Professor Faculty of Health Sciences, McMaster University, Canada
Background: The lifetime risk of herpes zoster (HZ) is 1 in 3. HZ risk increases with age and is higher in immunocompromised individuals and those with chronic conditions such as cardiovascular disease (CVD). Emerging data suggest a bidirectional relationship between HZ and CVD; the risk of major adverse cardiac and cerebrovascular events was 19% higher in patients with HZ in the year following diagnosis versus matched controls. As a substantial proportion of Ontario residents have chronic conditions, including CVD, this study aimed to quantify HZ risk in this population.

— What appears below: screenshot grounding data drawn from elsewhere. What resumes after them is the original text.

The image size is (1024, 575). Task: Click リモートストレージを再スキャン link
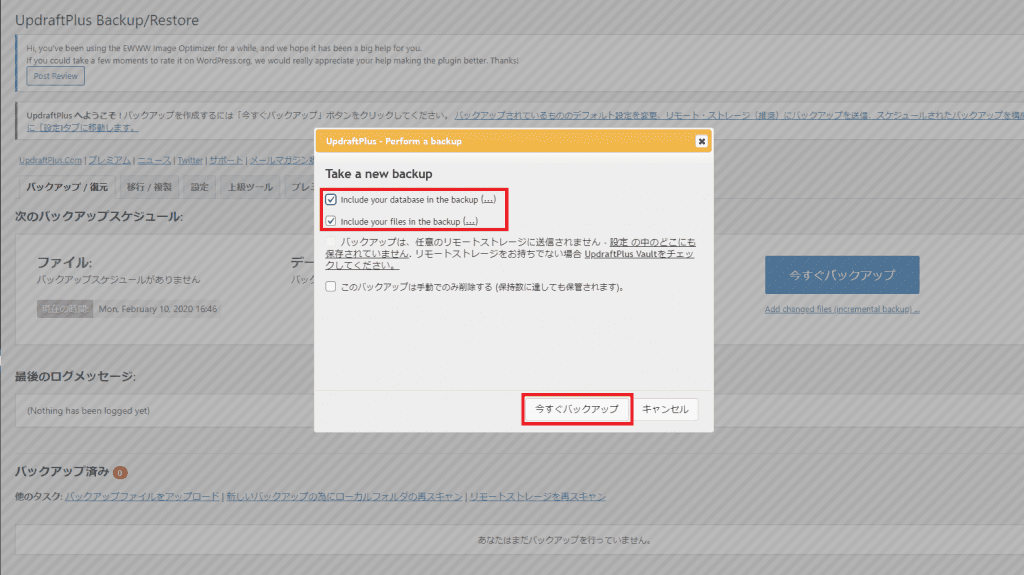tap(537, 496)
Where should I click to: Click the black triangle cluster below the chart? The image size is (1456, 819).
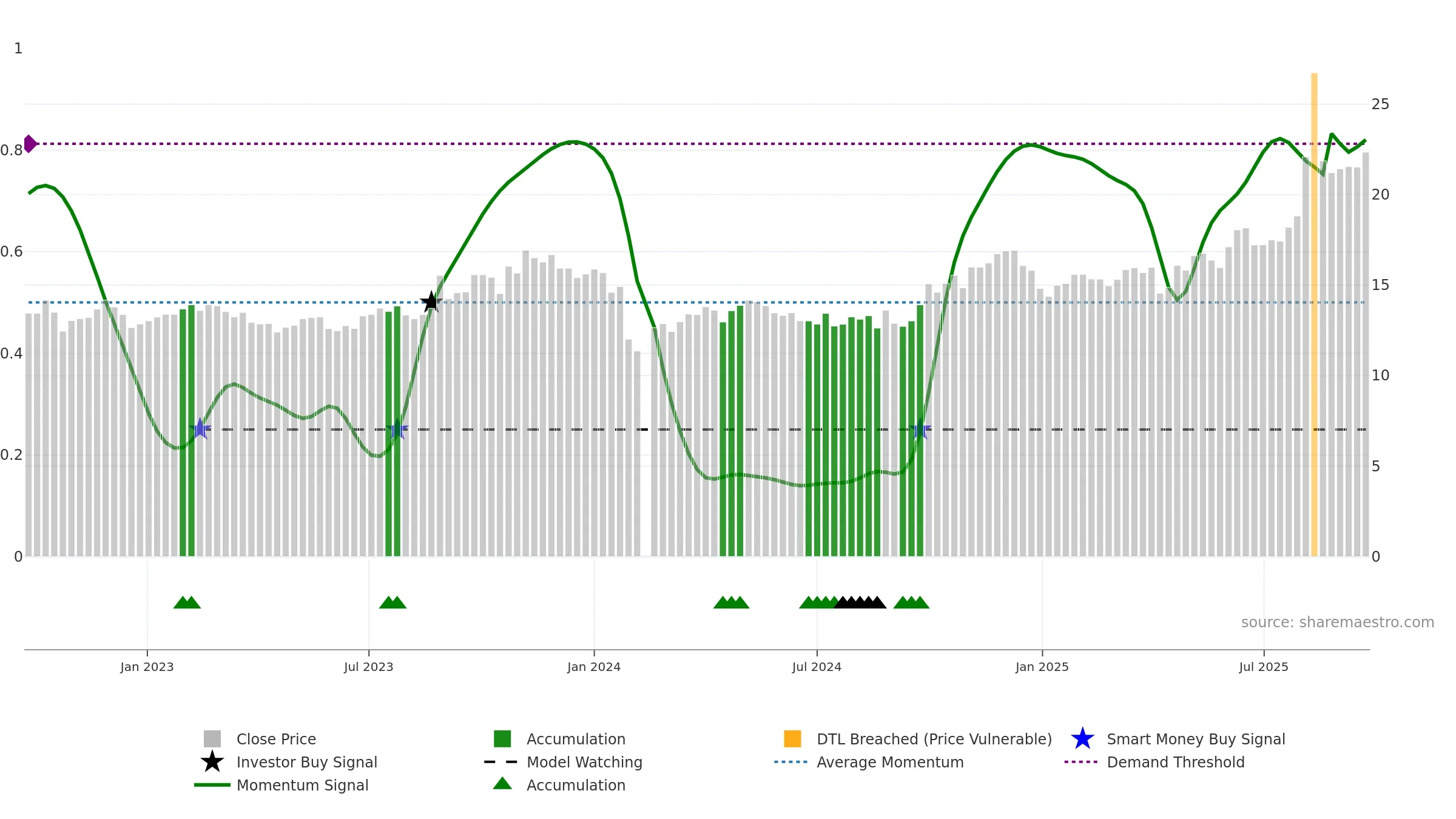click(x=860, y=602)
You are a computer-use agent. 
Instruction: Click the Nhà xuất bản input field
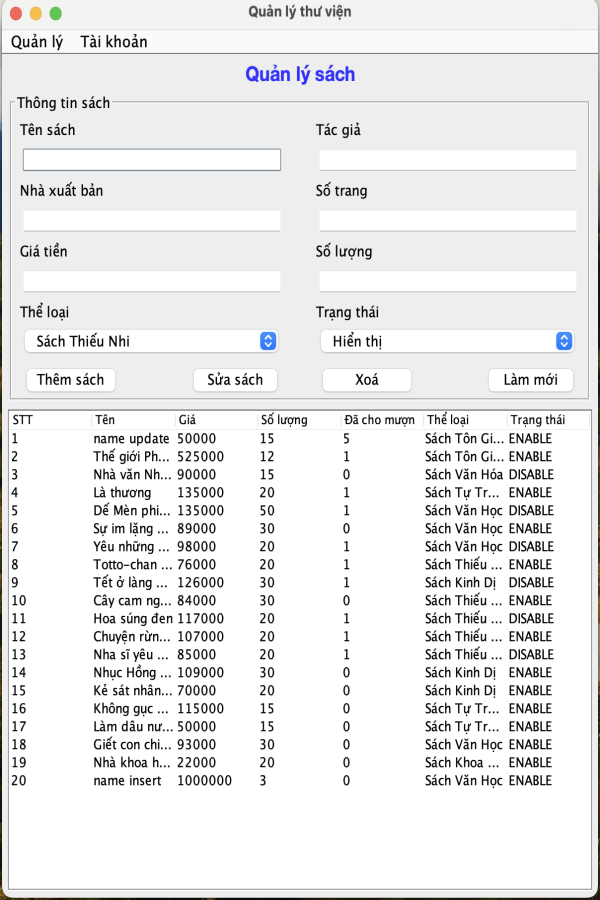tap(152, 220)
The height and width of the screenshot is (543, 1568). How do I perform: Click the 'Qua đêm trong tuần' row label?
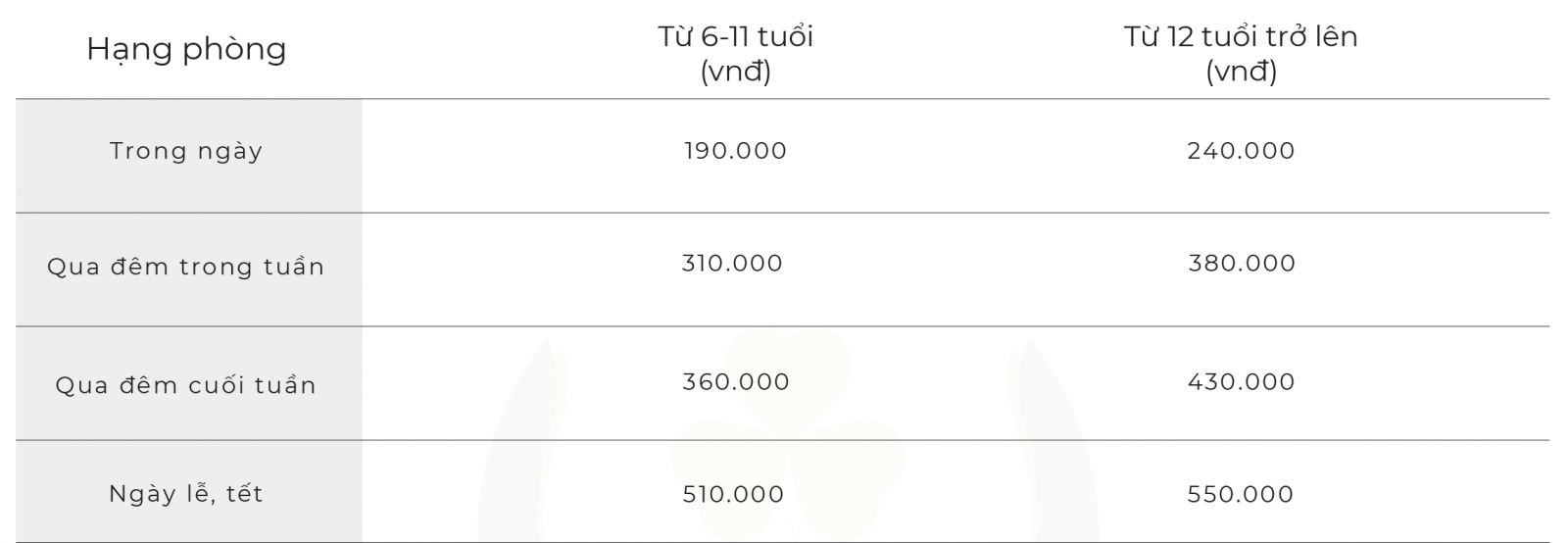pyautogui.click(x=186, y=267)
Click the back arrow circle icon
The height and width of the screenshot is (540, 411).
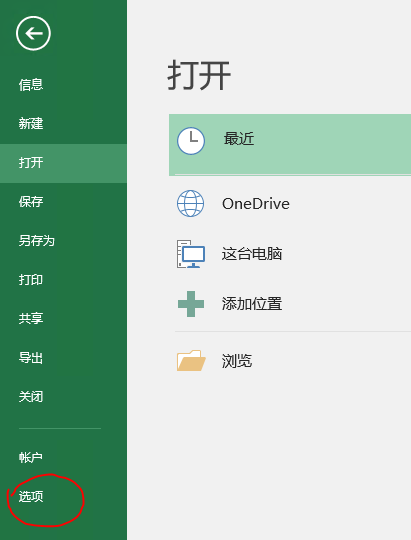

METHODS AND RESULTS: A retrospective cohort study was conducted using adult near-census administrative medical records from the Institute for Clinical Evaluative Sciences (ICES) to capture healthcare visits and diagnoses. Incident HZ cases were captured over 11 years from April 1, 2011 to March 31, 2022. An all-history review of ICES data extended back to April 1, 2002 to ensure only the first HZ incidence was captured and to identify patients with chronic conditions, including CVD, based on specified diagnostic codes (Table 1). Patients with HZ were matched to respective controls without HZ (general population or with specific chronic conditions). Conditional logistic regression was used to calculate adjusted odds ratios (aOR) with 95% confidence intervals (CI) for outcomes of interest; reference groups were patients without the characteristic of interest.
Of the 617,352 patients with an incident diagnosis of HZ, 211,446 (34.25%) had CVD and 46,385 (7.51%) had cerebral vascular disease (CeVD). Compared with controls without chronic conditions, HZ risk was increased in patients with CVD (aOR 1.15 [95% CI 1.14–1.15]) or CeVD (aOR 1.01 [95% CI 1.00–1.02]). Among patients with CVD/CeVD, age-stratified HZ risk was highest in individuals aged ≥65 years and lowest in those 18–29 years (reference group: 50–64 years; Table 2A), consistent with immunosenescence. More broadly, patients with chronic conditions had higher HZ risk than those without (≥1 chronic condition: aOR 1.21 (95% CI 1.20–1.21); ≥2 chronic conditions: aOR 1.27 (95% CI: 1.26–1.28); Table 2B).
Conclusion: The risk of HZ increases with chronic conditions, including CVD/CeVD, and with age. This underscores the importance of continuous HZ risk assessment in routine clinical care of aging populations, disproportionately affected by CVD and CeVD. In Ontario, a large proportion of adults diagnosed with HZ had chronic conditions, such as CVD. Preventive strategies such as HZ vaccination could be considered to reduce HZ occurrence.